‘Israel has been sounding the alarm bells’ on Iran for years

Israel’s UN envoy said his warnings on Iran had gone unheeded: Israel “was trying to wake the world up to the dangers posed by Iran and Its proxies.”

By Mike Wagenheim | | Topics: Iran
Gilad Erdan, Israeli ambassador to the United Nations, addresses the Security Council meeting on the situation in the Middle East, including the Palestinian question, on April 5, 2024. Credit: Evan Schneider/UN Photo.
Gilad Erdan, Israeli ambassador to the United Nations, addresses the Security Council meeting on the situation in the Middle East, including the Palestinian question, on April 5, 2024. Credit: Evan Schneider/UN Photo.

Israel’s UN ambassador Gilad Erdan on Sunday said Iran’s missile and drone attack on the Jewish state on Saturday had proven Jerusalem correct in its repeated warnings regarding the Islamic Republic.

During an emergency session of the UN Security Council called for by Jordan in the wake of the Iranian attack, Erdan said, “Last night, the world witnessed an unprecedented escalation that is clear proof of what can happen when warnings are ignored.”

Israel “was not crying wolf” regarding Tehran, he continued. “It was trying to wake the world up to the dangers posed by Iran and Its proxies.”

Holding up an iPad displaying video of Iranian drones and missiles over the Temple Mount in Jerusalem, Erdan asked the council, “What have you done to protect the world from Iran?”

Sunday’s session came amid extraordinary tensions in the region, and drew a briefing from UN Secretary-General Antonio Guterres, who urged “maximum restraint.”

“It’s time to step back from the brink,” said Guterres. “We have a shared responsibility to actively engage all parties concerned to prevent further escalation.”

While part of the purpose of Sunday’s meeting was to cool tensions and tamp down on provocative rhetoric, it didn’t stop a war of words in the council chambers.

Robert Wood, the US deputy ambassador to the United Nations, said “The Security Council has an obligation to not let Iran’s actions go unanswered,” insisting that “In the coming days, and in consultation with other member states, the United States will explore additional measures to hold Iran accountable here at the United Nations.”

Stressing that Washington was “not seeking escalation,” Wood nevertheless threatened that “Iran will be held responsible” for any further strikes against Israel.

Wood accused Iran of “flagrantly” violating its international legal obligations.

“Iran also was, in a broad sense, complicit in the October 7 attack on Israel because it has provided significant funding and training for the military wing of Hamas,” he added.

Amir Saed Iravani, Iran’s UN envoy, said that Iran, too, does not seek escalation.

“Iran’s operation was entirely in the exercise of Iran’s inherent right to self-defense.
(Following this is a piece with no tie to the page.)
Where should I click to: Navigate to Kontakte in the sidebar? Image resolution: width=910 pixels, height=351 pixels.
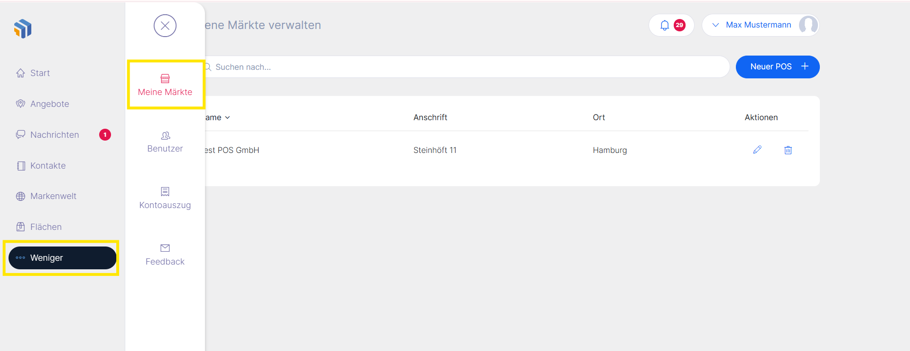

This concluded action was necessary and proportionate,” said Iravani. “It was precise and only targeted military objectives and carried out carefully to minimize the potential for escalation and prevent civilian harm.”
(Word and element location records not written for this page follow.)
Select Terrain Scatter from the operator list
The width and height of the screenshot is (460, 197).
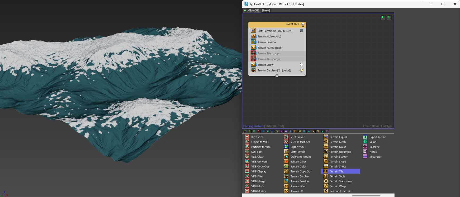point(339,157)
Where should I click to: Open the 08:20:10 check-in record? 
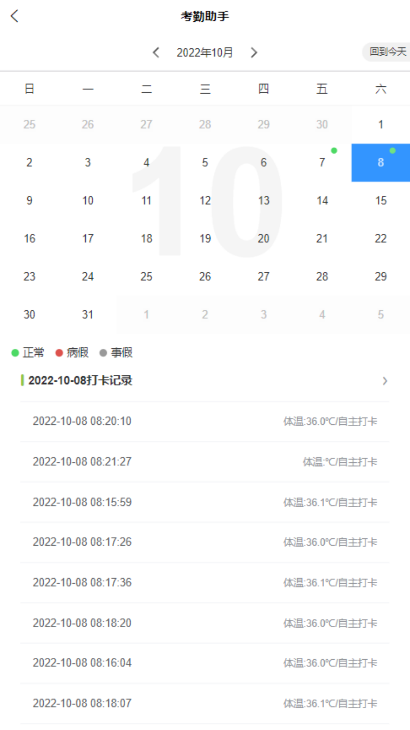point(205,421)
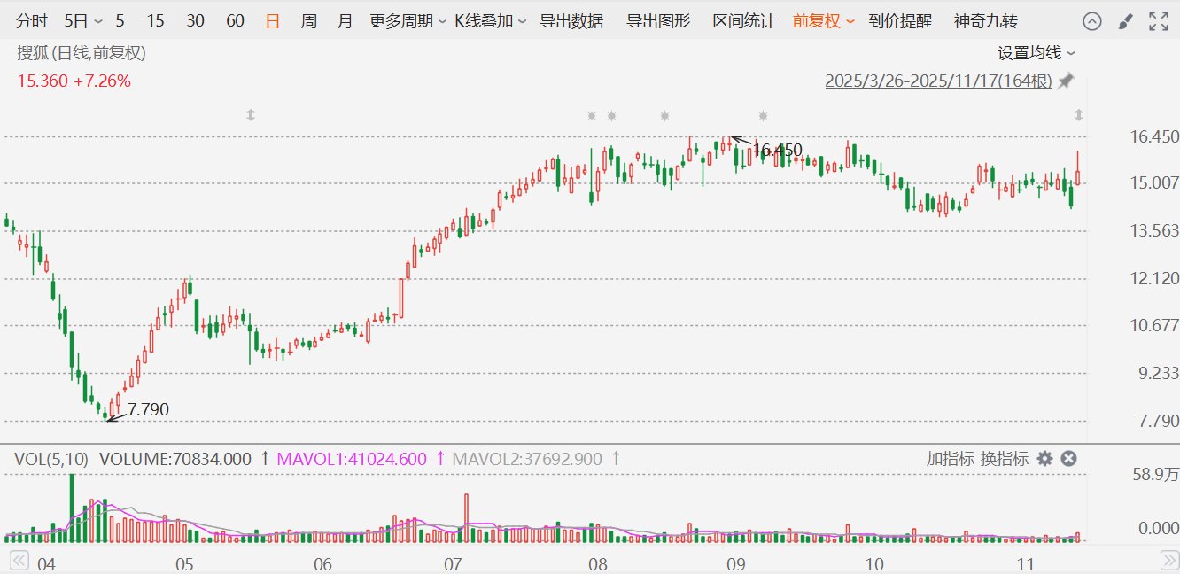Click the 2025/3/26-2025/11/17 date range link
1180x574 pixels.
pos(938,81)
That characterization is disputed by US and Israeli officials, who say any breakdown in the highly-coordinated defenses among Washington, London, Paris, Amman and Riyadh on Saturday would have led to hundreds or perhaps thousands of Israeli deaths.

Iravani said that the attack, Tehran’s reaction to the killing of a top Quds Force general in Damascus on April 1, was the result of the Security Council failing to hold Israel accountable for the strike.

Israel has not acknowledged responsibility for the Damascus strike.

Russian Ambassador Vassily Nebenzia accused the United States, United Kingdom and France of blocking a Russian-drafted Security Council press statement earlier this month that would have condemned the strike.

We’re witnessing “a display of hypocrisy and double standards which is almost embarrassing to watch,” said Nebenzia.

No official statement emerged from the Security Council following the meeting. However, Maltese Ambassador Vanessa Frazier, serving as the Security Council president this month, told reporters that she thought the session did contribute to a mood of de-escalation.

“The message around the Council table was very, very clear, that there should be no further escalation,” said Frazier.

However, Erdan warned that if the Security Council, after Oct. 7 and all the events in its wake, continues to ignore the elephant in the room, it is only a matter of time before things spiral out of control.

“The mask has come off and so [must] the world’s complacency,” said Erdan.

“The only option is to condemn Iran,” he added, “and ensure that it knows that the world will no longer stand idle.”